Der Prozess ist noch nicht zu Ende, noch haben die Bergbaugesellschaften nicht aufgegeben. Doch die Frauen haben Petitionen an das Parlament geschickt und mobilisieren viele Menschen. Derzeit organisieren sie einen fantasievollen Protest mit den Booten der betroffenen Fischer. Die Parlamentswahl im Mai ist sehr wichtig und könnte Änderungen bringen. Deshalb kommen gerade viele Politiker*innen in die Region. Die Frauen machen ihnen klar, was sie von der nächsten Regierung erwarten und haben bereits den Präsidenten und den Energieminister eingeladen. Sie verlangen ein Memorandum, das die Fischgründe und die Natur schützt.
Hat der Protest die Situation der Frauen in den Gemeinden verändert?
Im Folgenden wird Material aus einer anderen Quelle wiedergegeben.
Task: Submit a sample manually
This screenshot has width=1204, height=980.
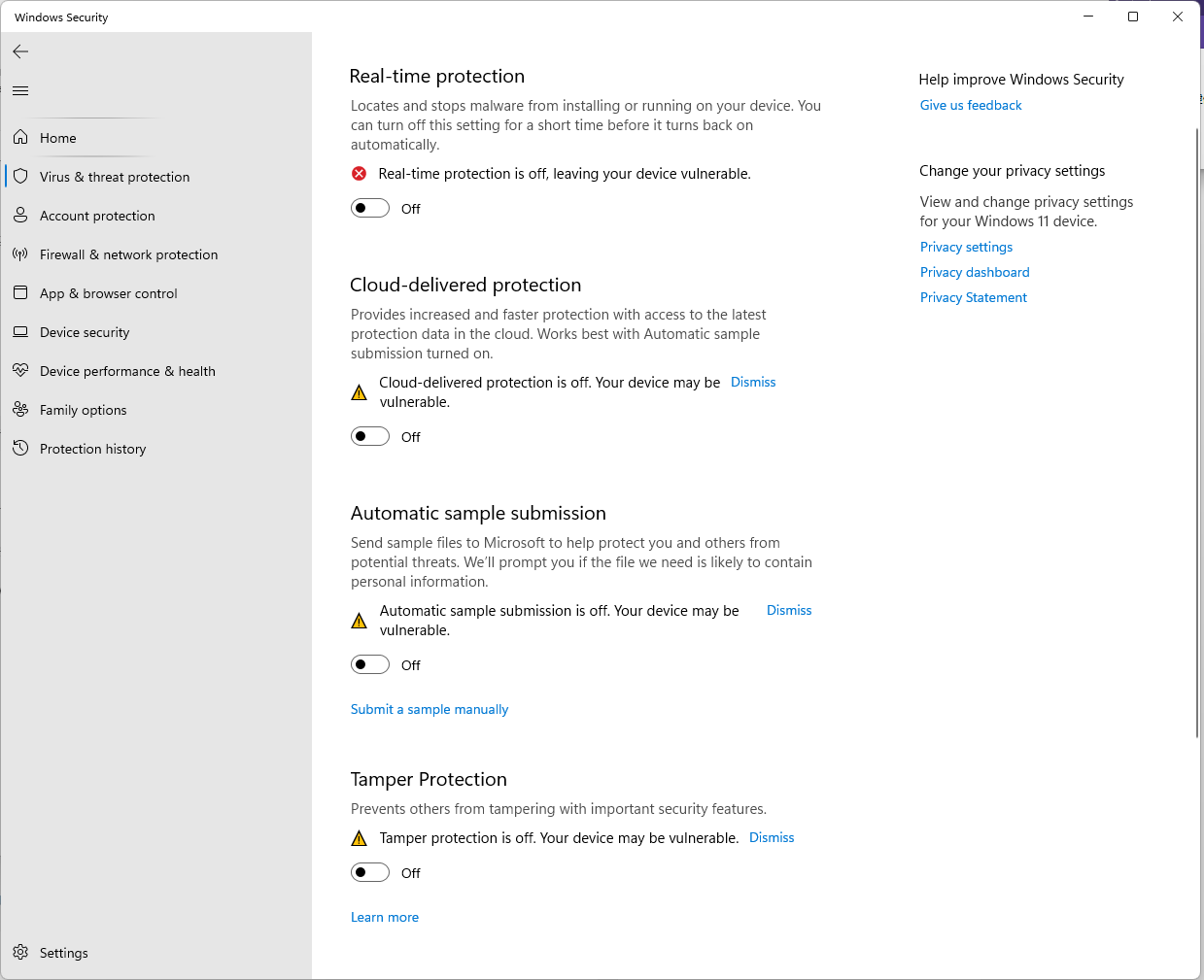Action: [429, 709]
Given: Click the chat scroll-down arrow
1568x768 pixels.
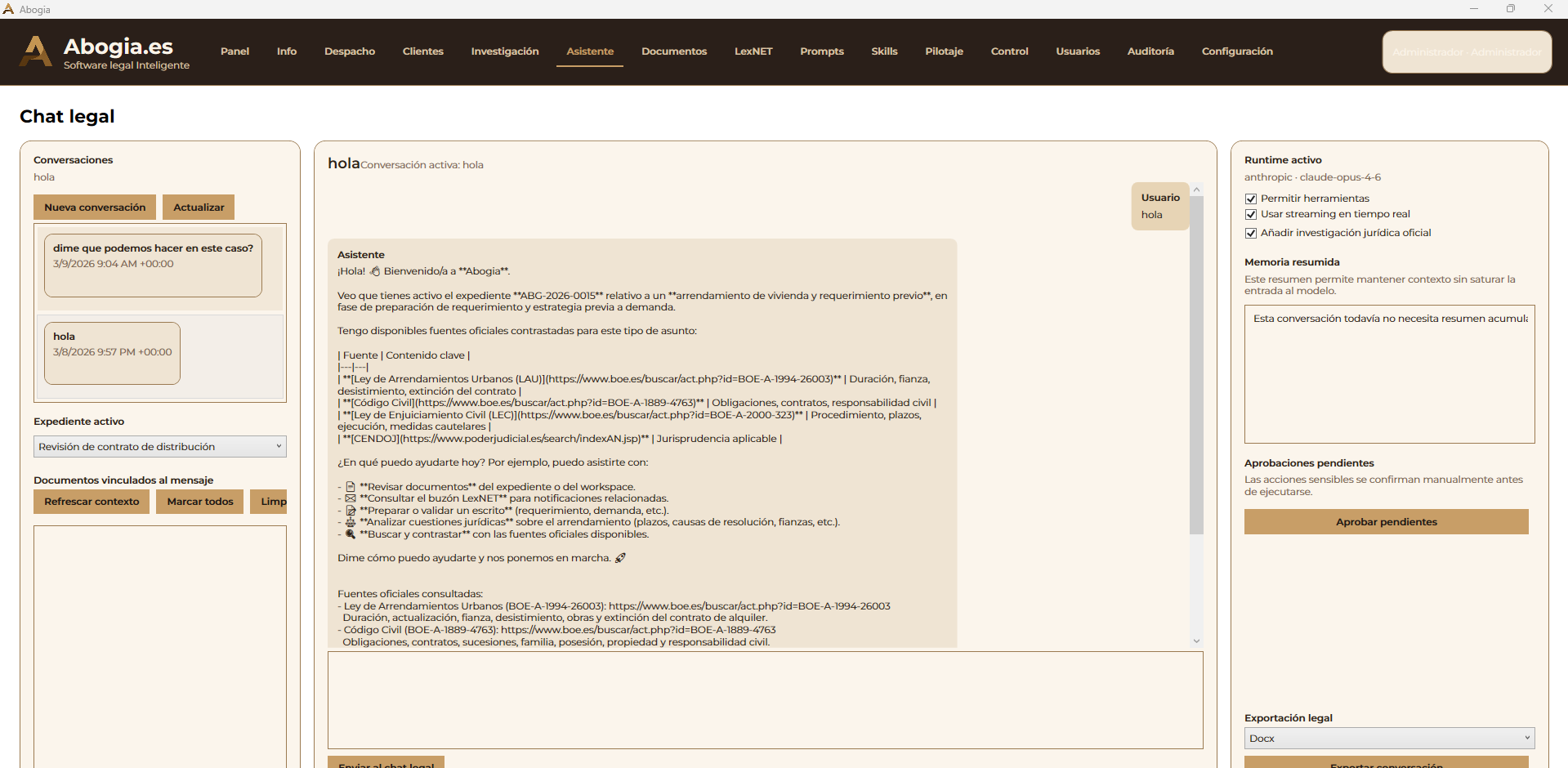Looking at the screenshot, I should pos(1196,641).
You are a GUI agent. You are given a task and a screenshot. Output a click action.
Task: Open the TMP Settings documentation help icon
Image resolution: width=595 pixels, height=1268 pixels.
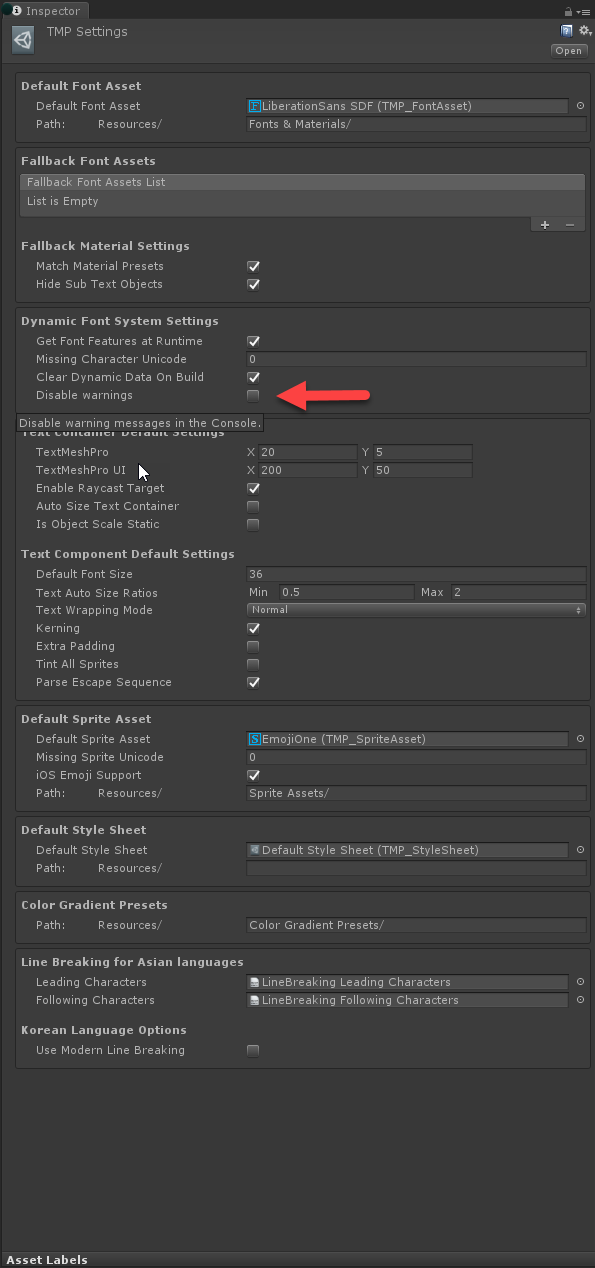tap(567, 31)
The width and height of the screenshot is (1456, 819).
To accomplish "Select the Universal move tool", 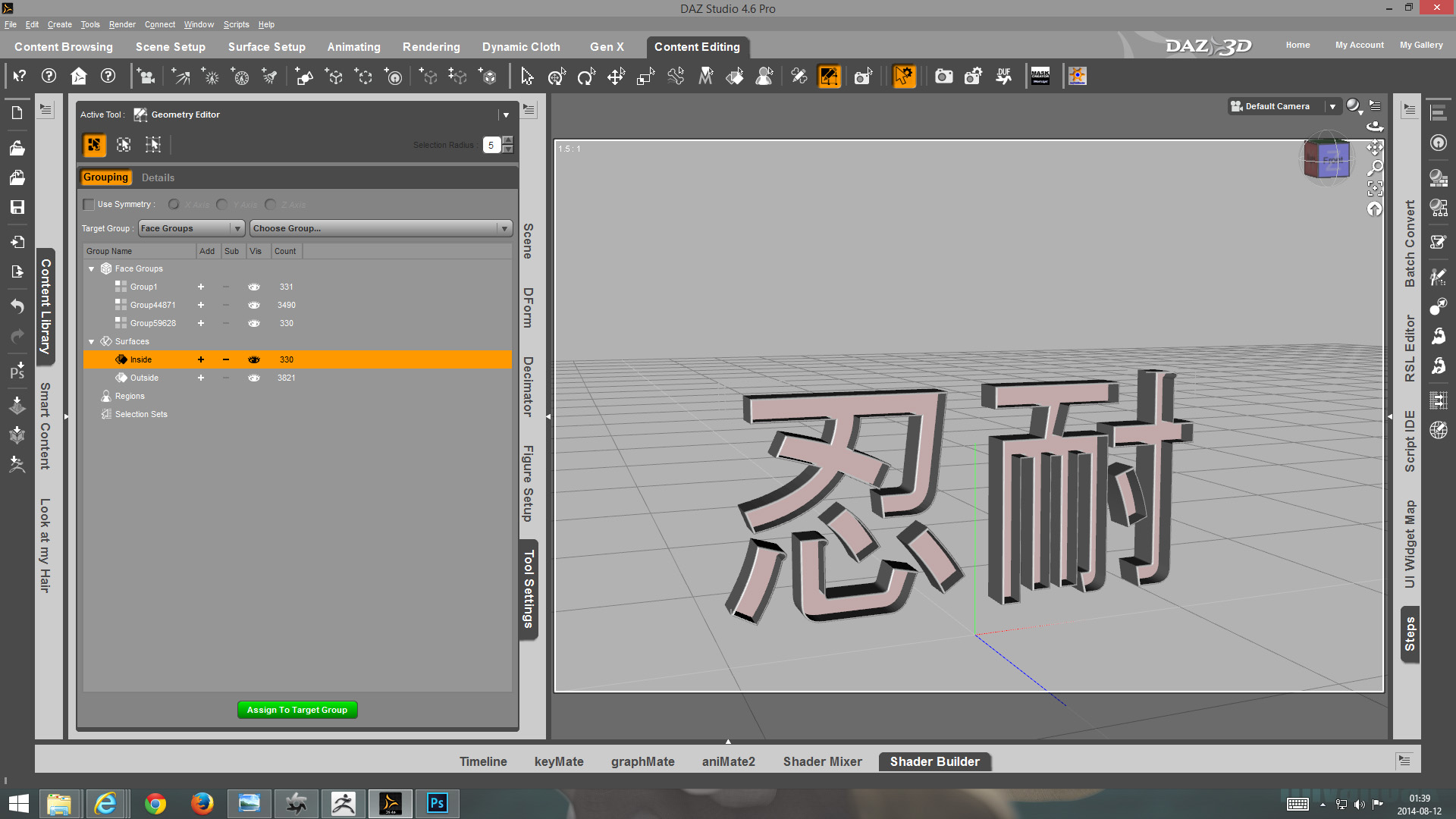I will [557, 77].
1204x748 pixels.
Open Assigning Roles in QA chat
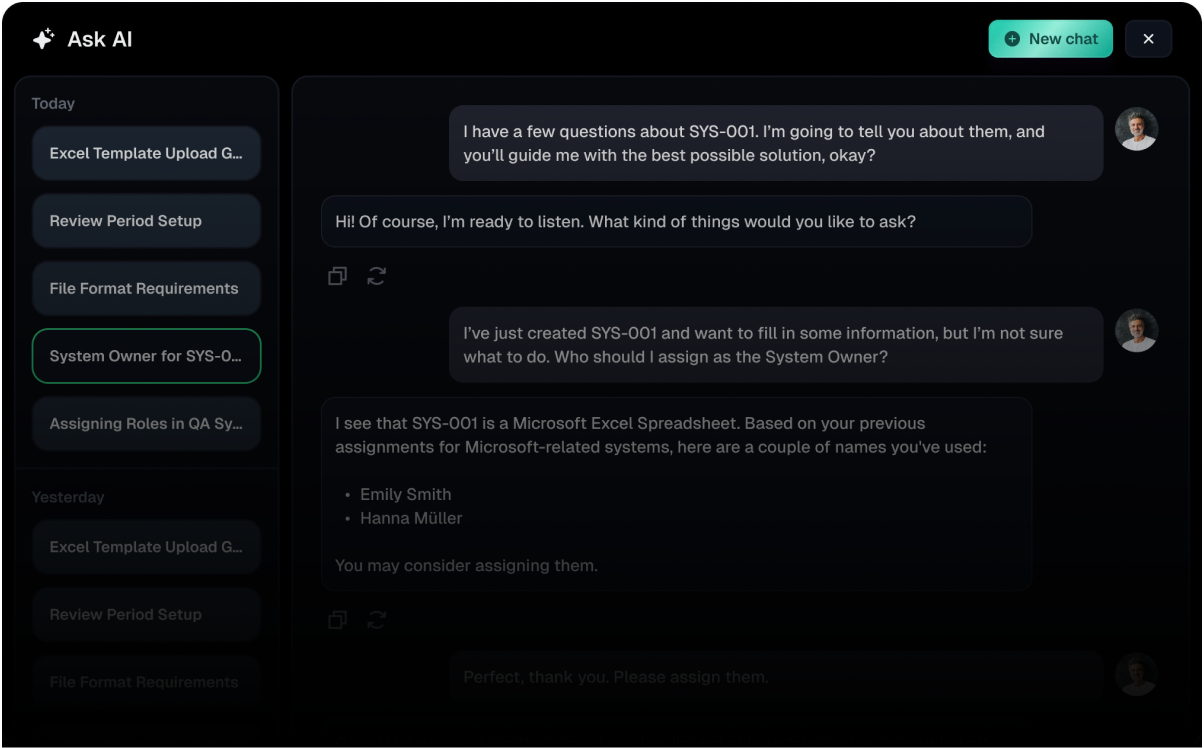(x=146, y=424)
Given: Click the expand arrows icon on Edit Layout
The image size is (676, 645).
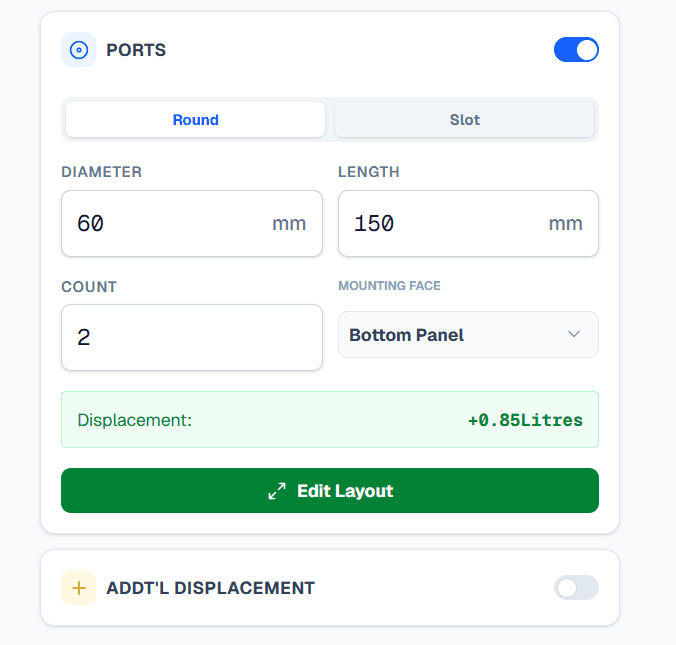Looking at the screenshot, I should pos(277,491).
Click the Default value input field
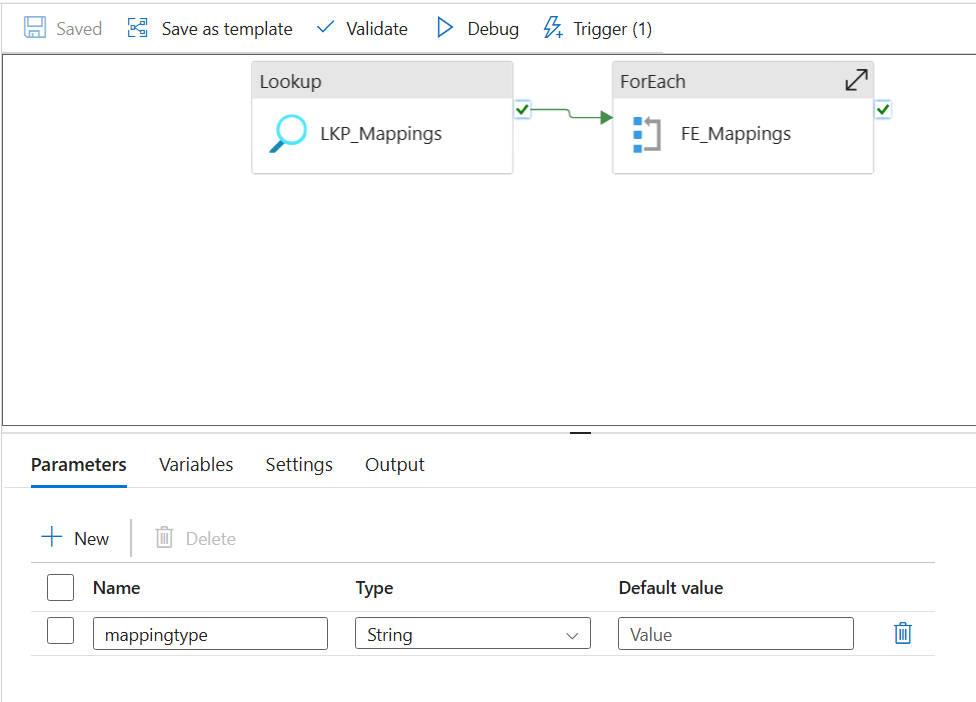976x702 pixels. click(735, 633)
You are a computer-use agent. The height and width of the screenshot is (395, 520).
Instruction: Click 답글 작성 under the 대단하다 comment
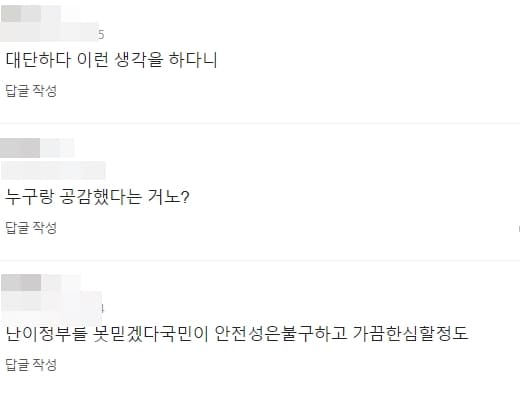pos(31,91)
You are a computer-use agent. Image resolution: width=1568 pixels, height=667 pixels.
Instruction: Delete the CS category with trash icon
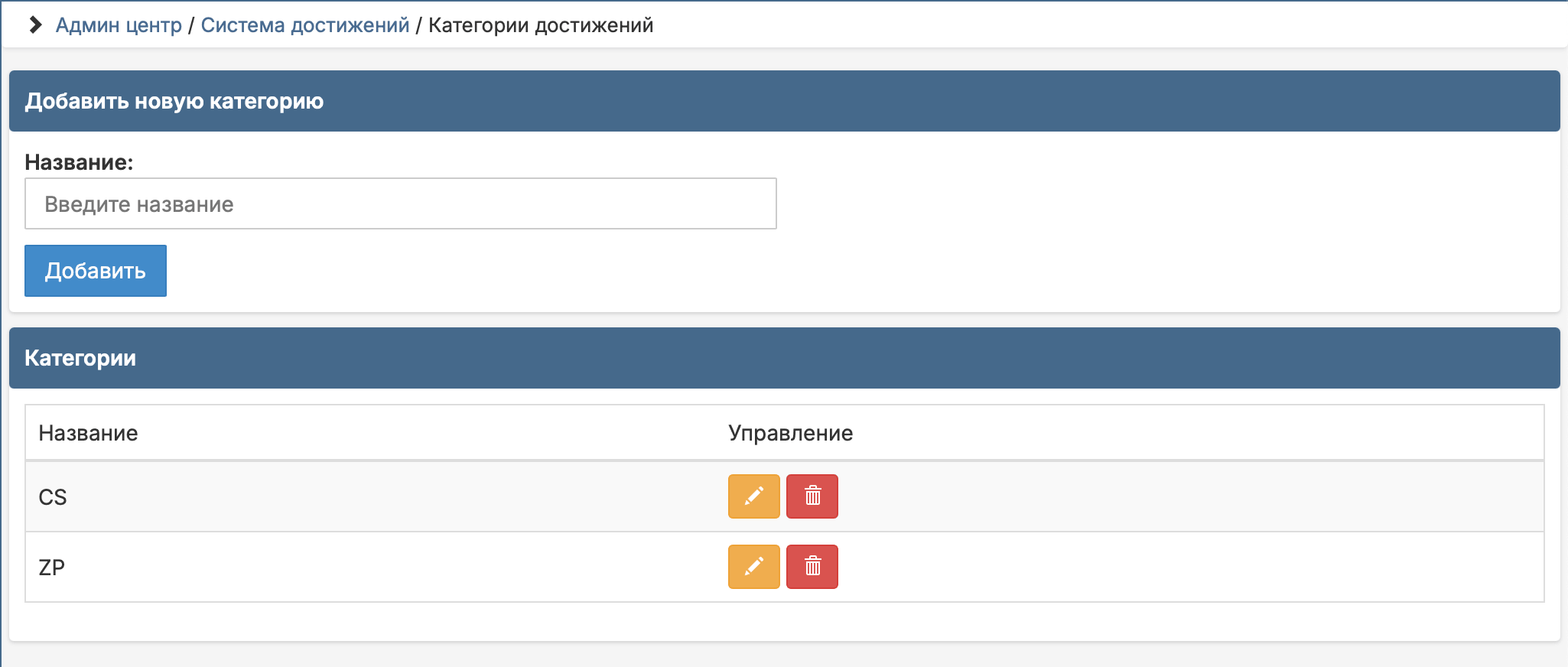coord(812,496)
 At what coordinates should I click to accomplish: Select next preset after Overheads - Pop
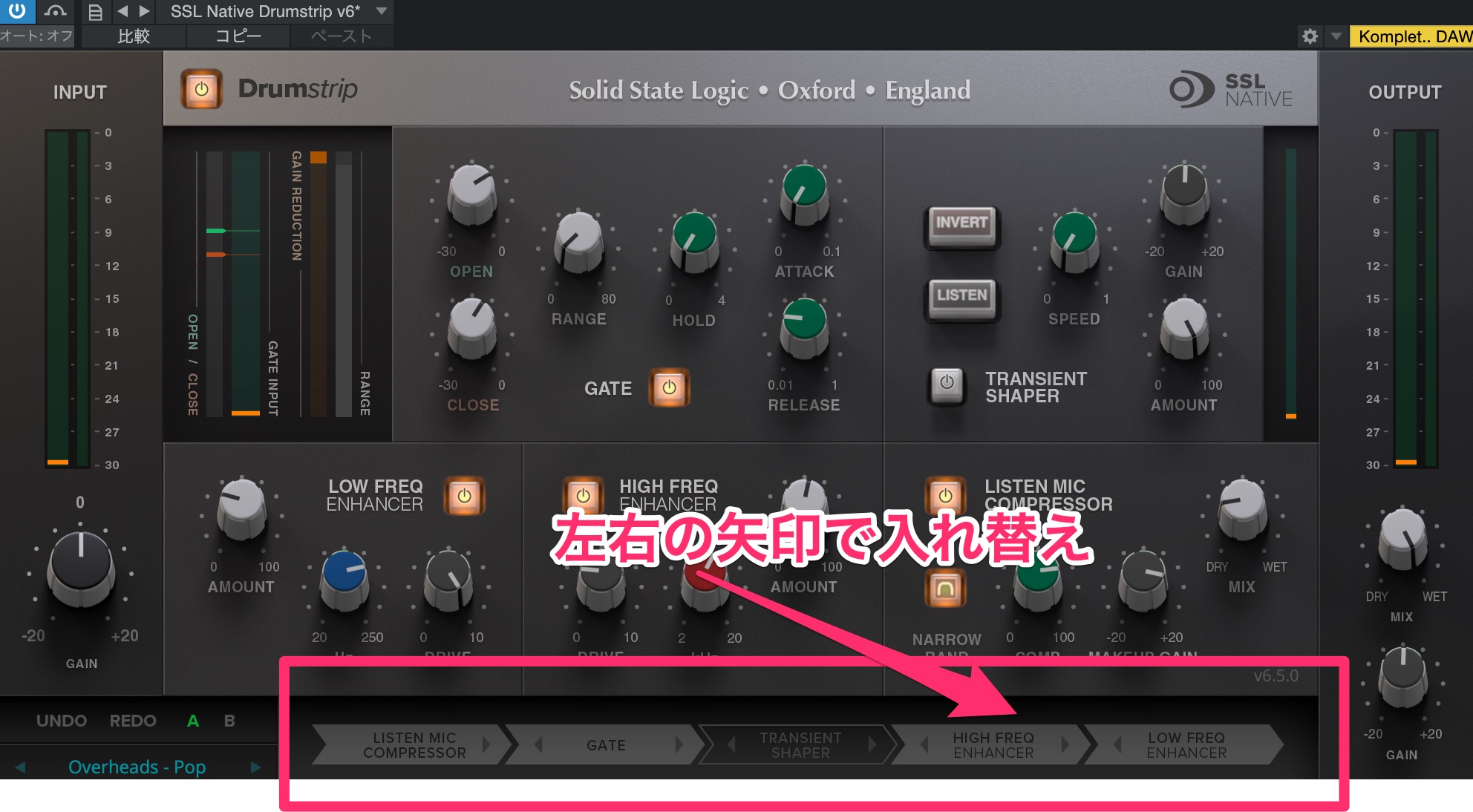pyautogui.click(x=256, y=767)
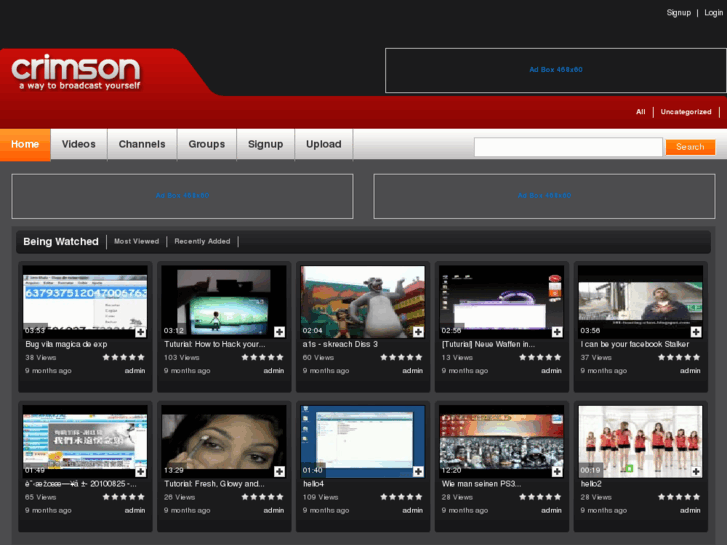Show Recently Added videos
The height and width of the screenshot is (545, 727).
pos(202,242)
Wir hatten eine Frau aus der Transkei zu Besuch. Dort im Osten des Landes gibt es eine jahrelange Erfahrung mit der Homeland-Politik. Die Aktivistin hat unseren Frauen an der Westküste geraten, ihre eigene unabhängige Ökonomie aufzubauen, denn eine Anstellung bei einer Bergbaugesellschaft bedeutet fortwährende Abhängigkeit. Das hat die Frauen sehr motiviert, Gartenprojekte voranzutreiben. In der Region gibt es bisher wenig Landwirtschaft, auch weil Frauen oft keinen Zugang zu Land hatten. Jetzt bauen sie gemeinsam verschiedene Gemüsesorten an.
Geht das über Selbstversorgung hinaus?
Ja. Die Frauen tragen inzwischen nicht nur zur lokalen Lebensmittelversorgung bei, sondern verkaufen auch daraus hergestellte Produkte und erwirtschaften so ihr eigenes Einkommen. Sie verkaufen ihre Produkte zum Teil sehr profitabel an Edelrestaurants und sind auf der Website des Tourismusverbandes registriert. So entstehen immer mehr ökonomische Standbeine. Sie haben auch neue Methoden entwickelt, um mehr Wertschöpfung aus dem Verkauf von Meeresfrüchten und Fischen zu erzielen. Damit wirken sie zugleich der Gefahr der Überfischung entgegen. Sie erleben, dass man selbstverantwortlich arbeiten und dabei die Umwelt schützen und gute Bedingungen für die Zukunft der Kinder schaffen kann. Auch die Verbundenheit der indigenen Gemeinschaften wächst. Das stärkt sie zusätzlich, wenn sie Konzernen entgegentreten.
Die Soziologin und Psychologin Vainola Makan aus Kapstadt organisiert, vernetzt und berät Frauen- und Umweltgruppen.
Annette Jensen ist Autorin und Journalistin. Namentlich gekennzeichnete Beiträge geben nicht unbedingt die Meinung von Amnesty International wieder.